Collected data:
************

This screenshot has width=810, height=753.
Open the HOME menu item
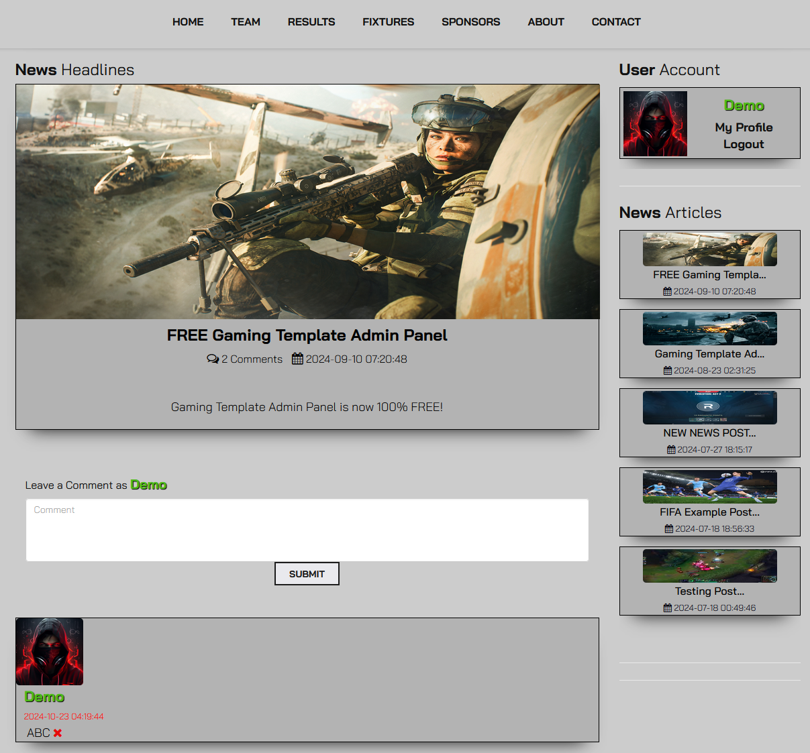point(188,22)
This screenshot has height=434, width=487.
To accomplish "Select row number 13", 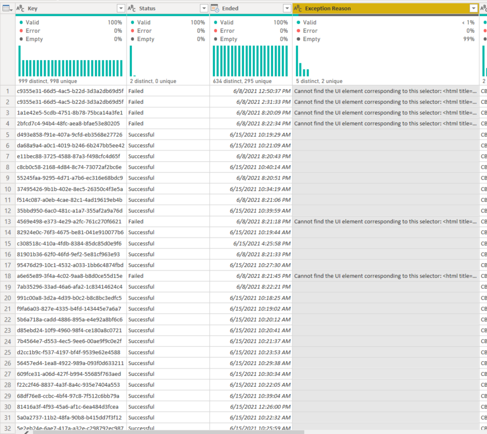I will pyautogui.click(x=7, y=222).
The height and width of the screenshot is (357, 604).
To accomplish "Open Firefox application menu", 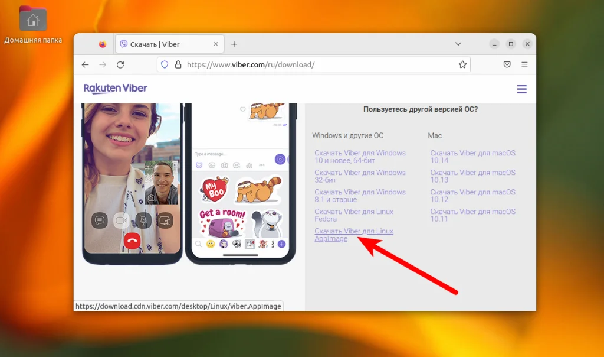I will (524, 64).
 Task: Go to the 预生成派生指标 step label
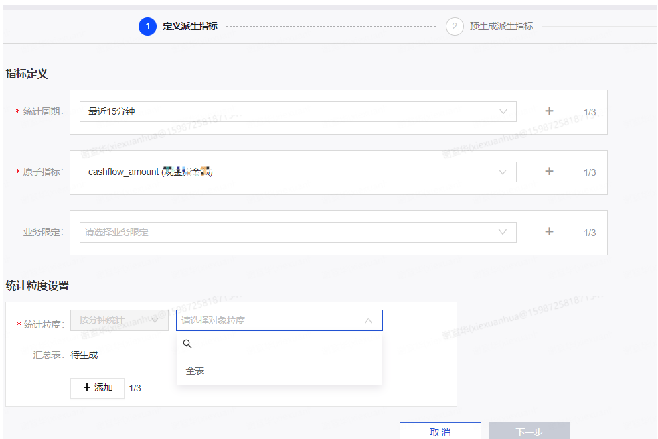pos(501,27)
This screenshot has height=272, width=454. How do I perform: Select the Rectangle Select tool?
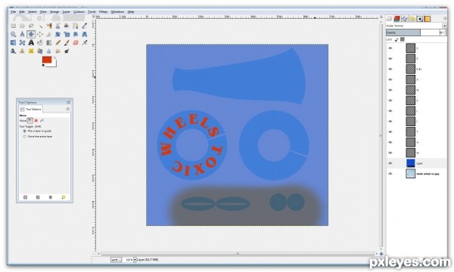pyautogui.click(x=14, y=26)
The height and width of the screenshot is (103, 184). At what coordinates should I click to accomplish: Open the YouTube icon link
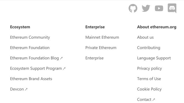pos(159,8)
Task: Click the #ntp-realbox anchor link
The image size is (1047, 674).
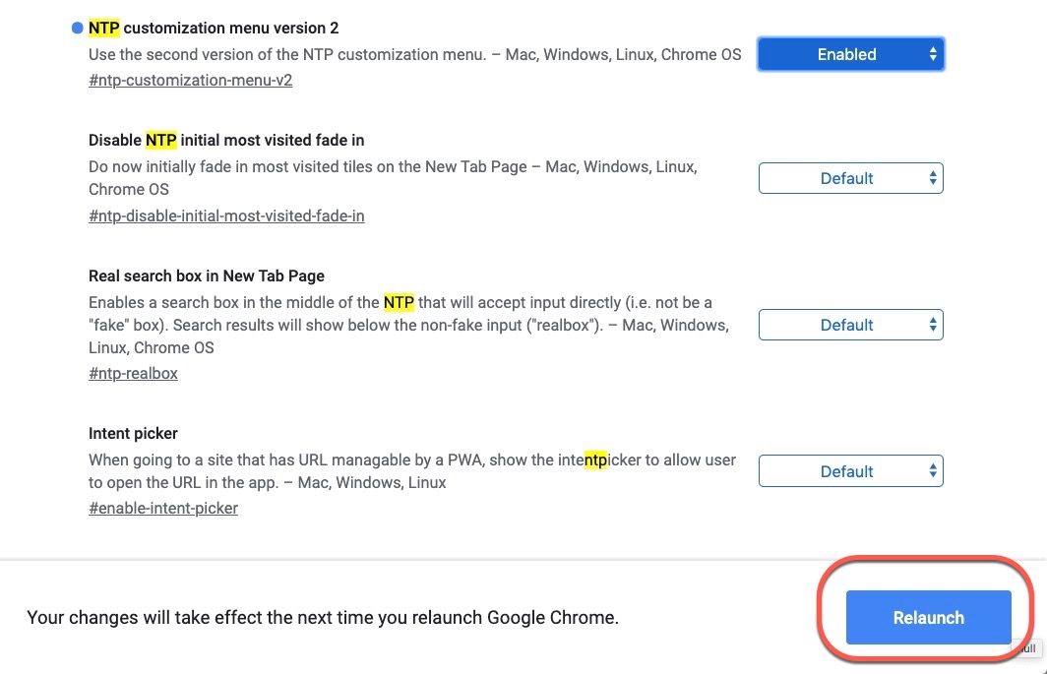Action: [x=133, y=373]
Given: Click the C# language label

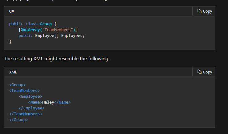Looking at the screenshot, I should coord(12,11).
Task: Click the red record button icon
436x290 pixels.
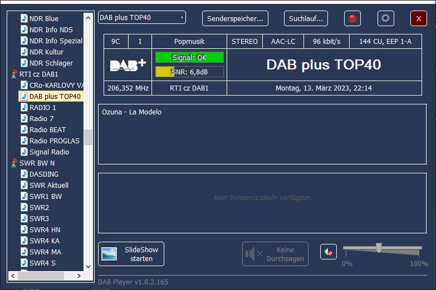Action: [x=352, y=18]
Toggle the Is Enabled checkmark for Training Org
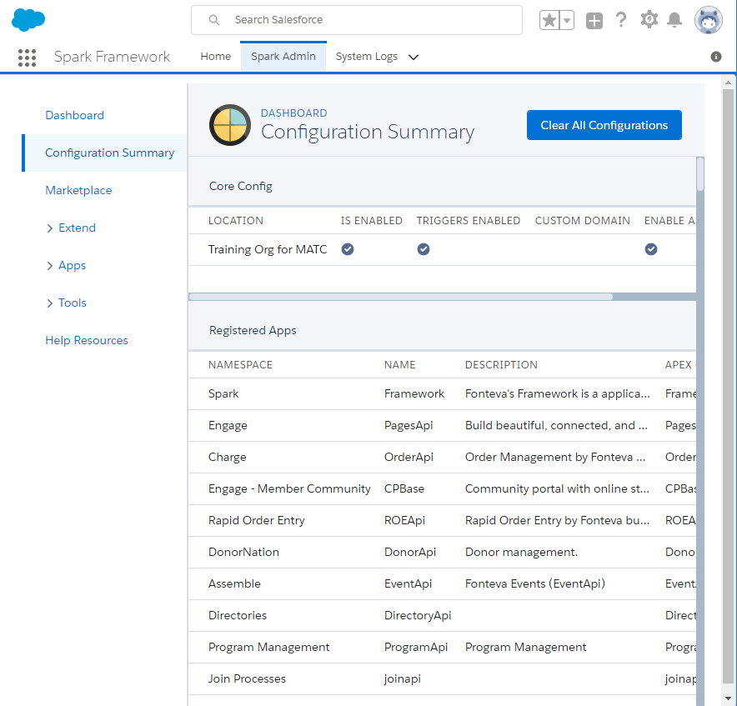737x706 pixels. coord(348,249)
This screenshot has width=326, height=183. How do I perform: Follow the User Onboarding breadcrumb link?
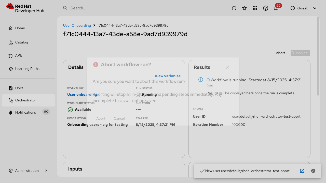pyautogui.click(x=77, y=25)
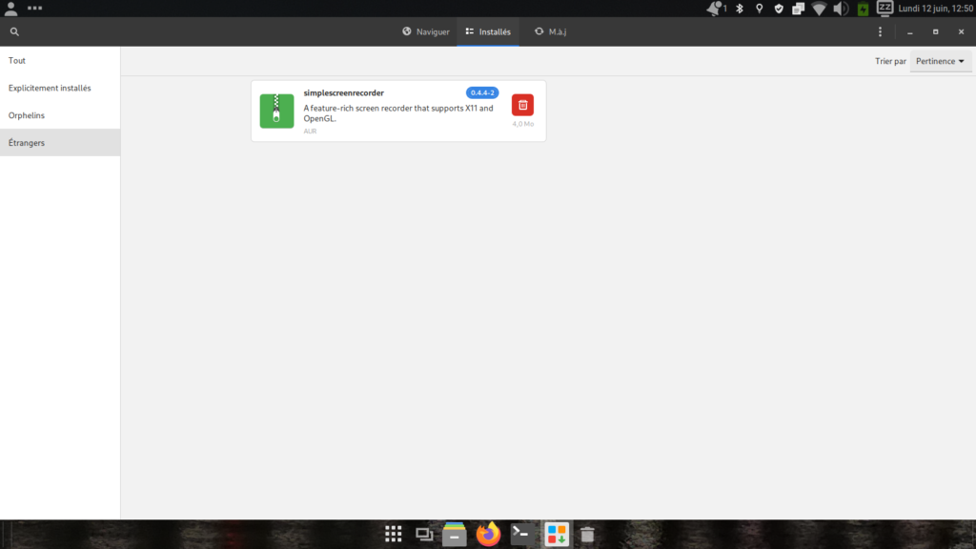
Task: Select the Installés tab
Action: click(x=488, y=31)
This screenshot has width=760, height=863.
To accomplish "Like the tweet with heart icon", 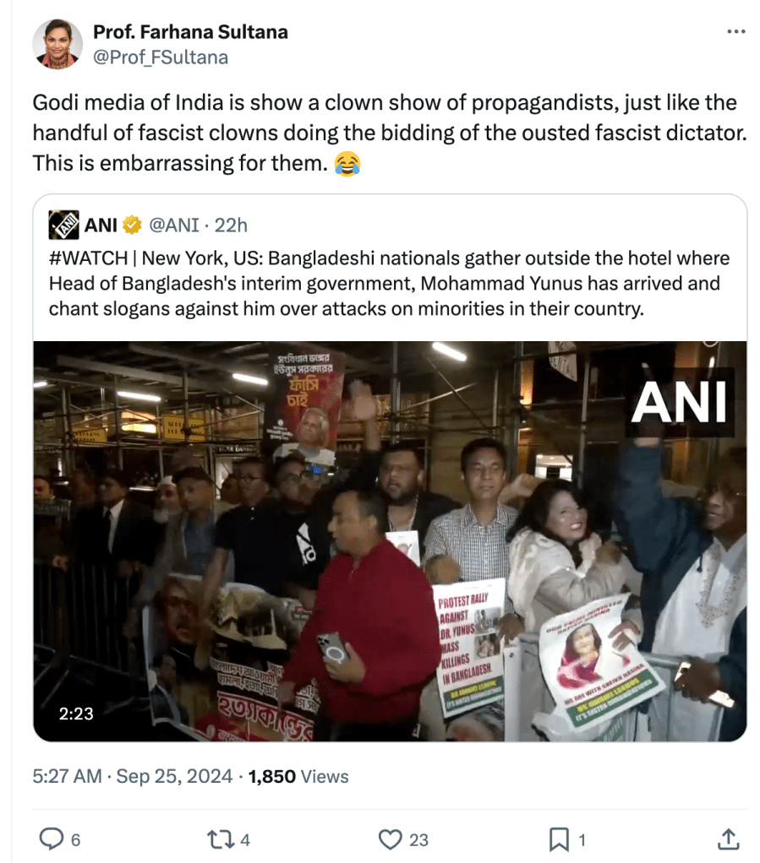I will point(390,839).
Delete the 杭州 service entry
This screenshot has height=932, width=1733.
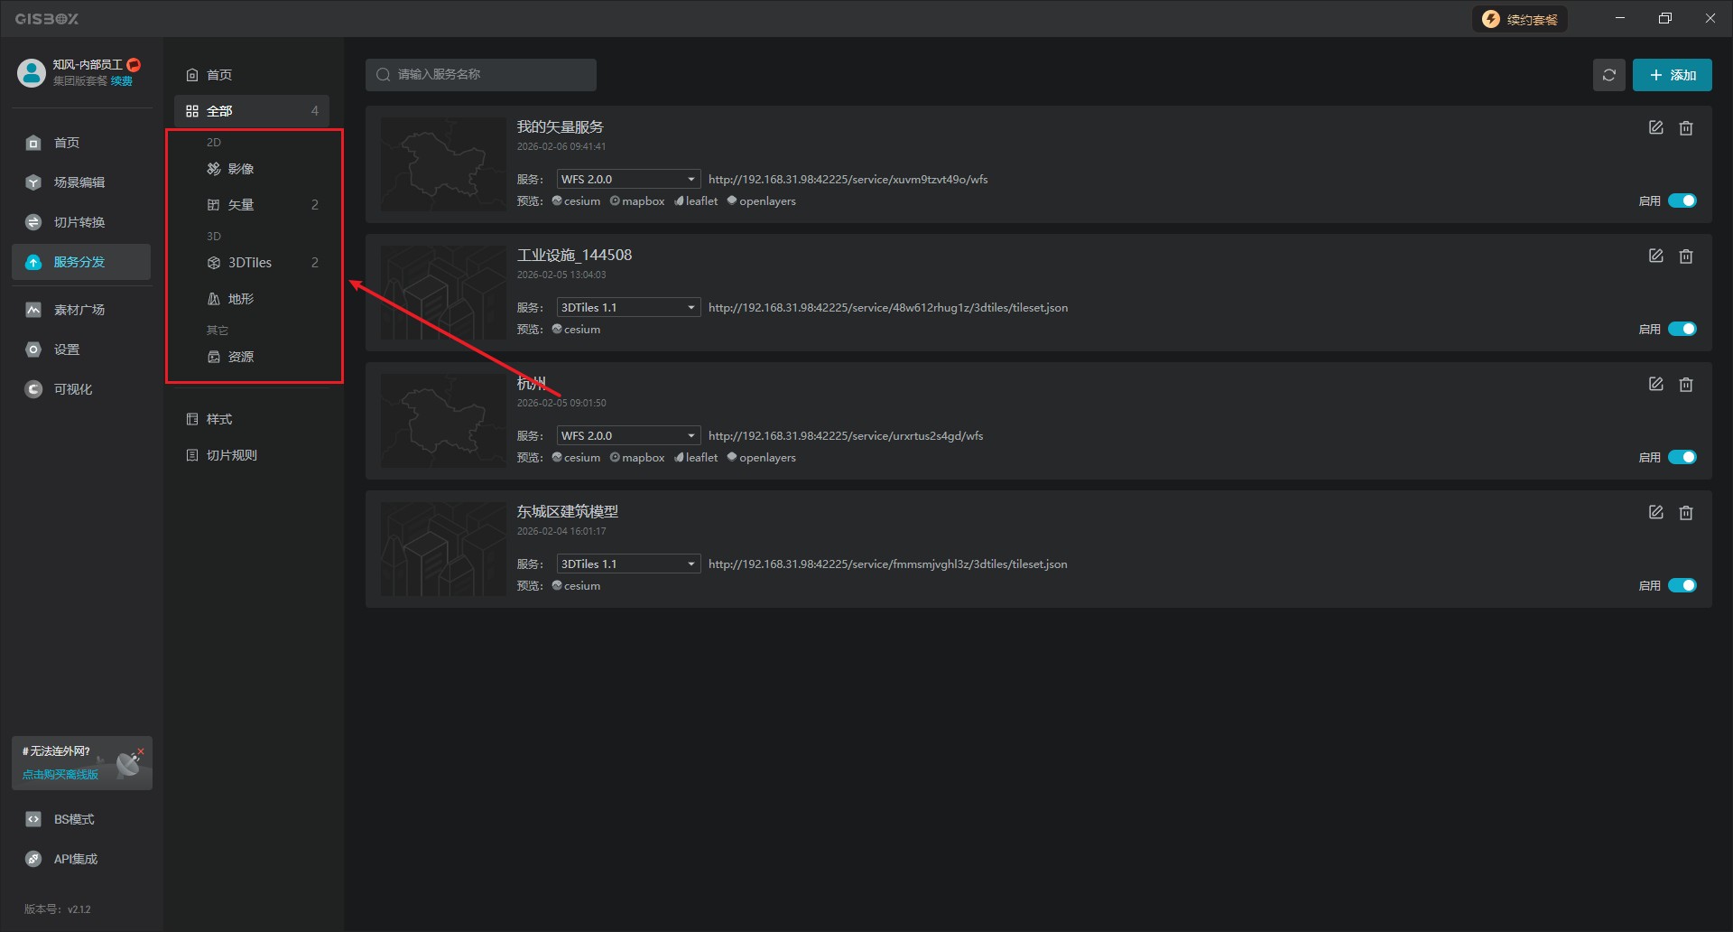[1685, 385]
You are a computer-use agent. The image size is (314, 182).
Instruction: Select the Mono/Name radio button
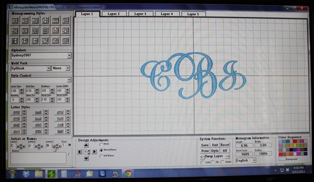tap(101, 150)
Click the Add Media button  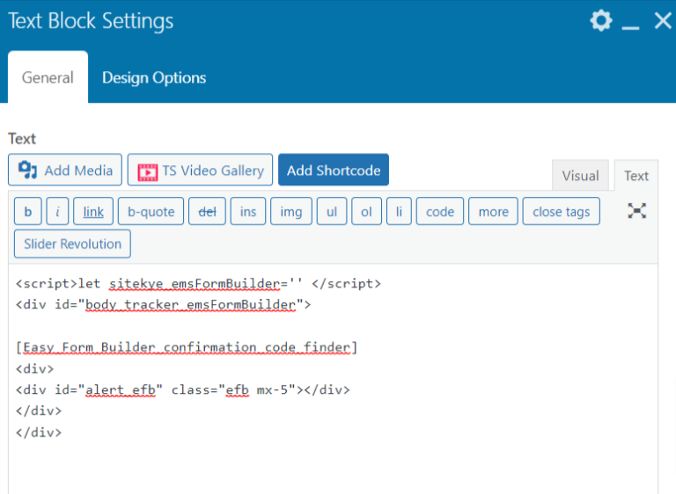coord(65,171)
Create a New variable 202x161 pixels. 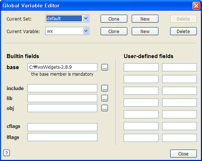tap(145, 31)
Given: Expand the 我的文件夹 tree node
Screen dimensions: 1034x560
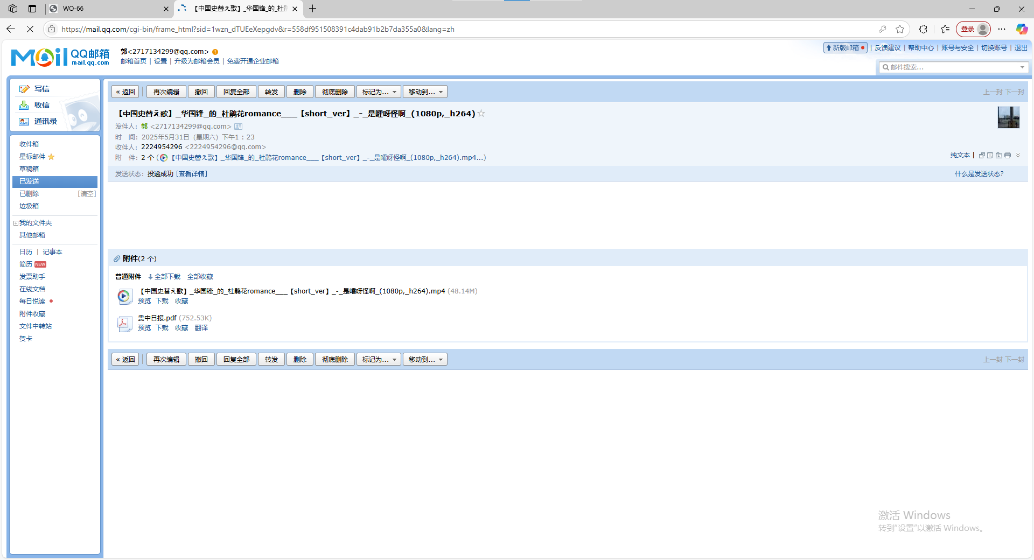Looking at the screenshot, I should pos(16,223).
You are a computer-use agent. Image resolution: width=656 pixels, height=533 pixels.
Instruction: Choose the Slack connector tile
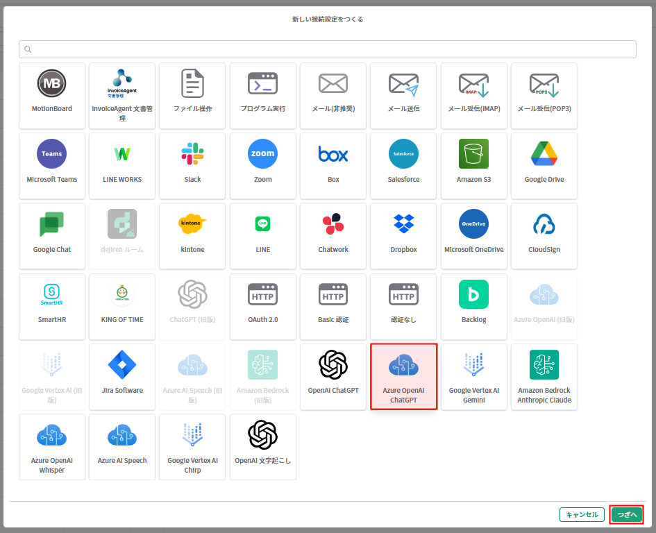(192, 154)
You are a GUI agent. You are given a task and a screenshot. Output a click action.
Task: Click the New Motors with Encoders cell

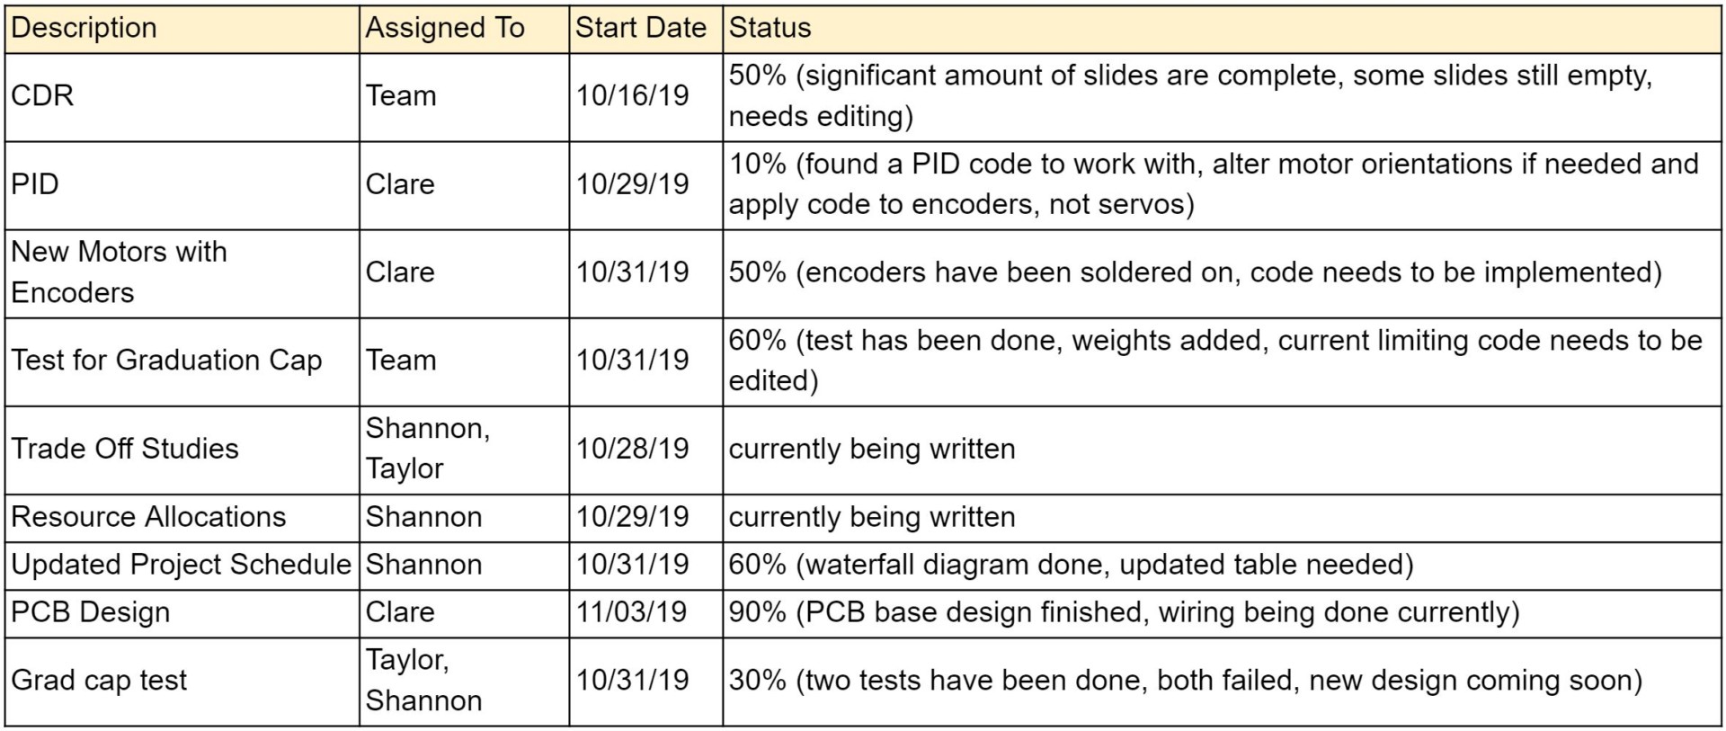point(182,273)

************

Please copy every line in the entries where "agent" appears.

You are a computer-use agent. The image size is (314, 182).
You are a computer-use agent. Image resolution: width=656 pixels, height=533 pixels.
You are a GUI agent. You are given a task and a screenshot. Output a click action.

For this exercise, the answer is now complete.